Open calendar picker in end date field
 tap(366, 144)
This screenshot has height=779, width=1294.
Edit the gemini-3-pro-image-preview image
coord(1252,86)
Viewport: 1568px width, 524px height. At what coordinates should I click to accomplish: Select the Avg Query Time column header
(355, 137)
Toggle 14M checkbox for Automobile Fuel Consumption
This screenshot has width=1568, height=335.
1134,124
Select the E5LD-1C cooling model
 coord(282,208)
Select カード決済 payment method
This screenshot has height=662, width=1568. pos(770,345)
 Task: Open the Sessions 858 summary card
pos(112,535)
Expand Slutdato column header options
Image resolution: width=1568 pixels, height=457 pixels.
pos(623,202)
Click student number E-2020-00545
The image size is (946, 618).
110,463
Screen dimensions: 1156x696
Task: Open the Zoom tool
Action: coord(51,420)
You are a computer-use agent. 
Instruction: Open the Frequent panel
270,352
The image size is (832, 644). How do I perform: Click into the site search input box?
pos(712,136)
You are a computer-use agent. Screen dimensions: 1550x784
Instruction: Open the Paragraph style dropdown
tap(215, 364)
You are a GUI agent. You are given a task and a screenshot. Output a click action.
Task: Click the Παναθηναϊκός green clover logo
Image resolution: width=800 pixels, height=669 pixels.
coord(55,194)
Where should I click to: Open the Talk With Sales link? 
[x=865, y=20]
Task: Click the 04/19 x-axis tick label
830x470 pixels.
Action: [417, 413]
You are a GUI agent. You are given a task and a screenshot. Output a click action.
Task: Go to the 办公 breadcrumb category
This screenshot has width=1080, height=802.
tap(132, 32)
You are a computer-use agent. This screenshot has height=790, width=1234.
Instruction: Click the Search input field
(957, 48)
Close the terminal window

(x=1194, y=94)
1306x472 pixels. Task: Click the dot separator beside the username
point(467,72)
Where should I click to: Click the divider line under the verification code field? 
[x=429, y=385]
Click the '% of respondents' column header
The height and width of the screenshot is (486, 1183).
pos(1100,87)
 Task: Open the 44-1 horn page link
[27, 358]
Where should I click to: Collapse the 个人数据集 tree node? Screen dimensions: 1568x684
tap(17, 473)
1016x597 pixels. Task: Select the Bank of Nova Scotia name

*Task objective:*
Rewrite the material from its first line through the line containing "coord(282,208)", swapping "calendar picker" for "date picker" and leaving everything else unchanged.

*Output below:*
Open date picker in end date field
 tap(366, 144)
This screenshot has height=779, width=1294.
Edit the gemini-3-pro-image-preview image
coord(1252,86)
Viewport: 1568px width, 524px height. At what coordinates should I click to accomplish: Select the Avg Query Time column header
(355, 137)
Toggle 14M checkbox for Automobile Fuel Consumption
This screenshot has width=1568, height=335.
1134,124
Select the E5LD-1C cooling model
 coord(282,208)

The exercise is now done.